*Exercise description:* Where "menu" appears in a line of the entries below, that line should be copied.

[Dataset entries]

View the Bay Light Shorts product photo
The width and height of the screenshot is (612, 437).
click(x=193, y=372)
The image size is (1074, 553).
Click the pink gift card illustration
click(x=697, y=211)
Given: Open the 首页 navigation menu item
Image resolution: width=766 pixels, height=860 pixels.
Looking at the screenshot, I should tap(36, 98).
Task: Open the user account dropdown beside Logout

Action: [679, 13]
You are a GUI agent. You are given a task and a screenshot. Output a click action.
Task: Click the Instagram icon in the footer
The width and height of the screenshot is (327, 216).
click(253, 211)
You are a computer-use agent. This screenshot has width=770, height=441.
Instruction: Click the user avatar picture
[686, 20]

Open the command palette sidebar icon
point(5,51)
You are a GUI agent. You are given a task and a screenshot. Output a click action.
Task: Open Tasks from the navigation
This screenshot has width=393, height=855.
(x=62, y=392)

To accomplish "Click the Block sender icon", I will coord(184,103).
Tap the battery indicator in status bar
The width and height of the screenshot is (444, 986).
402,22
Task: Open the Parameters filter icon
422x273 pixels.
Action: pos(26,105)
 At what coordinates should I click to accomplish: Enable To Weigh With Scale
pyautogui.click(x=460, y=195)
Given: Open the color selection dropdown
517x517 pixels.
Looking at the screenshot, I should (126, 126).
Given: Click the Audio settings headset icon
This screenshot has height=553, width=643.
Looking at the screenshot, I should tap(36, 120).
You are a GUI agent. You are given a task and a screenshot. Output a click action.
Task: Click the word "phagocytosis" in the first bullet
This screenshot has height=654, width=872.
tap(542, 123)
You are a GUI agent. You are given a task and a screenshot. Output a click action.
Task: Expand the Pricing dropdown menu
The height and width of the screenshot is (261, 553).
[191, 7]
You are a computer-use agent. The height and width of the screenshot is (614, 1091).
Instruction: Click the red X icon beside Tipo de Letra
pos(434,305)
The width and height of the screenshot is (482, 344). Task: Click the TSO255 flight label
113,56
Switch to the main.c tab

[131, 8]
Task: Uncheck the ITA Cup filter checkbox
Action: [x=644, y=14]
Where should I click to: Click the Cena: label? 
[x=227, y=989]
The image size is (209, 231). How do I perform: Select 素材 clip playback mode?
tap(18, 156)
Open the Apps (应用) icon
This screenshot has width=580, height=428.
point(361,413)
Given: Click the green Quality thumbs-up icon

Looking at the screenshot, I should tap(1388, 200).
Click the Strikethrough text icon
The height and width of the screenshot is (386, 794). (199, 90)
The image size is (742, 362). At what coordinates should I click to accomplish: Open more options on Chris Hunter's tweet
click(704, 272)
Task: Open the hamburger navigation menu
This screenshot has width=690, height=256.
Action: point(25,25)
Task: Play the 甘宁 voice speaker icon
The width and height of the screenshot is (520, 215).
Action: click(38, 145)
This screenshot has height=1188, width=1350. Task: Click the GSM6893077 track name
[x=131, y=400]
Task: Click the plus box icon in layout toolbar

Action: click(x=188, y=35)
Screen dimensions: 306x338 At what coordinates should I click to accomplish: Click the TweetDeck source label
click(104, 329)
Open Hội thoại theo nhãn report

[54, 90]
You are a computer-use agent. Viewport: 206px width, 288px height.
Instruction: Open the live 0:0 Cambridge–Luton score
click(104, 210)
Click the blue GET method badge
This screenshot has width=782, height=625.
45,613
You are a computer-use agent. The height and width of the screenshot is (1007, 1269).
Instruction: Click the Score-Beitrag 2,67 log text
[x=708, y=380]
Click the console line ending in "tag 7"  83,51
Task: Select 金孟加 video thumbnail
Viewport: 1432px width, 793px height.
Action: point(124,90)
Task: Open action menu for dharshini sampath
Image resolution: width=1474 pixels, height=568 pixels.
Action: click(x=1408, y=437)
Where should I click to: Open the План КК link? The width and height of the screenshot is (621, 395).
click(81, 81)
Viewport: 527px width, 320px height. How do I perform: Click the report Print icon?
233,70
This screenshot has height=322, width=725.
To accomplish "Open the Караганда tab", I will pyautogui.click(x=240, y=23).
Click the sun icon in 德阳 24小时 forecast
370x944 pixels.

*Exercise response:*
Given: Open the 首页 navigation menu item
Task: Expand the Pricing dropdown menu
Task: Open the hamburger navigation menu
Task: Open action menu for dharshini sampath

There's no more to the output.